Per il capogruppo del Pdl Luigi Albore Mascia, «sono cose che mortificano la democrazia. La nostra reazione dinanzi al ritiro delle dimissioni da parte del sindaco D'Alfonso è di stupore, meraviglia, incredulità per un atto che appare una sfida, un atto di arroganza che avrà pesanti conseguenze sulla città. Da oggi inizia una nuova battaglia: quella dell'indignazione», ha aggiunto Mascia con i consiglieri Gianni Teodoro, Guerino Testa, Marcello Antonelli, Roberto Renzetti, Massimiliano Pignoli, Alfredo Castiglione e Nicoletta Verì. L'opposizione ha anche ufficializzato che il Pdl solleciterà «il Ministero degli Interni, attraverso un'azione parlamentare, affinché vengano inviati degli ispettori a Pescara per aprire quei cassetti del castello di cartapesta dell'amministrazione D'Alfonso». Il consigliere Lorenzo Sospiri ha poi fornito una lettura politica della vicenda: «Questo escamotage normativo palesa la volontà del Pd di mantenere il controllo della città in vista delle elezioni. Per noi la consiliatura è terminata. Il nostro compito, ora, è di evitare che il centrodestra si perda in inutili chiacchiere e lavori per dare un'alternativa credibile alla città. D'ora in poi parteciperemo alle sedute del Consiglio solo per svolgere la funzione di controllo ma non per altro, e non di certo per questioni di straordinaria amministrazione. Quello che è successo è politicamente molto grave».
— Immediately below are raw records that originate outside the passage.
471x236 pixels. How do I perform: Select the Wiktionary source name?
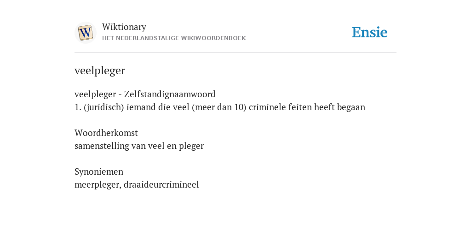(x=124, y=27)
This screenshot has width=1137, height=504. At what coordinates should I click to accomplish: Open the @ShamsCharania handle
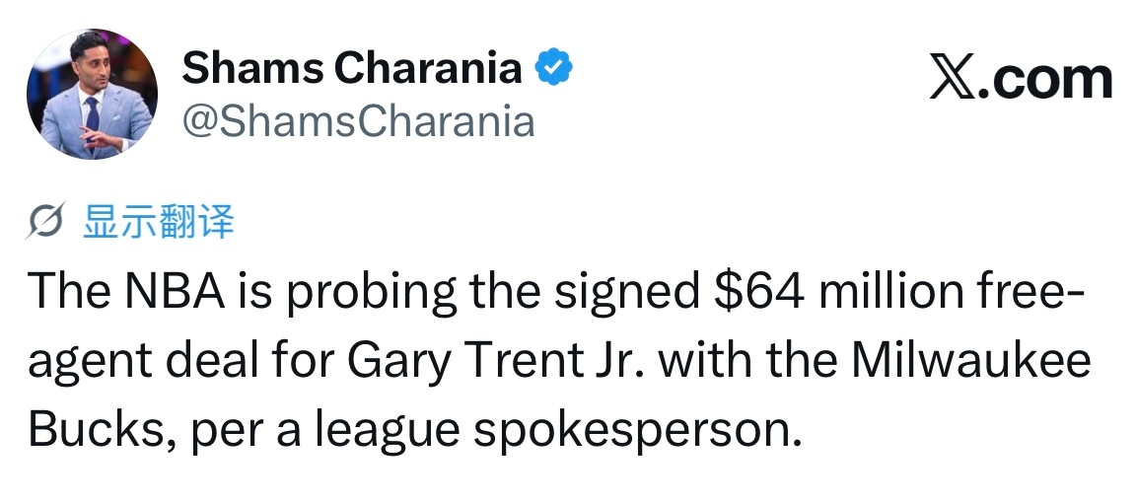tap(358, 120)
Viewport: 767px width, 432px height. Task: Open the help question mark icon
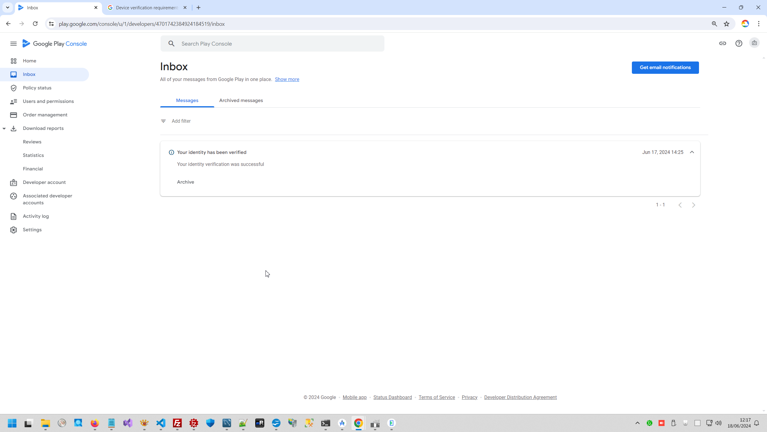[x=739, y=44]
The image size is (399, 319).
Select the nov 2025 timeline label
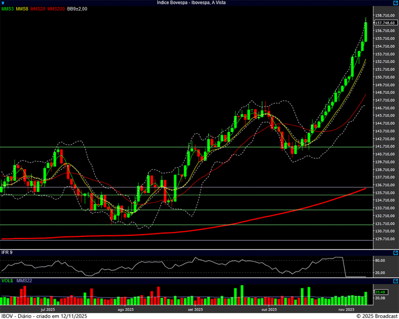coord(346,309)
Pastore nel corso della conferenza stampa di ieri ha poi rivolto un appello agli assessori e ai consiglieri più indipendenti, affinché prendano le distanze dalle decisioni dell'amministrazione e del sindaco rassegnando le dimissioni dai loro incarichi. Così facendo l'obiettivo del Pdl è di raggiungere i numeri per far cadere il consiglio comunale. Intanto un'altra nube incombe sul Comune. Venerdì prossimo il Consiglio di Stato si pronuncerà sul ricorso dell'opposizione circa la richiesta di annullamento delle elezioni dell'aprile scorso e il riconteggio delle schede. Secondo l'opposizione si trattò allora di un risultato "anomalo".
«Se la sentenza sarà a noi favorevole -ha spiegato l'avvocato Grossi- e ci verranno riconosciuti i voti che a noi risultavano e che invece ufficialmente ci hanno penalizzato, il Consiglio comunale sarà automaticamente decaduto, e di conseguenza verrà nominato il commissario prefettizio fino alla data delle elezioni. Ovviamente tutto dipenderà dalla motivazione che verrà data».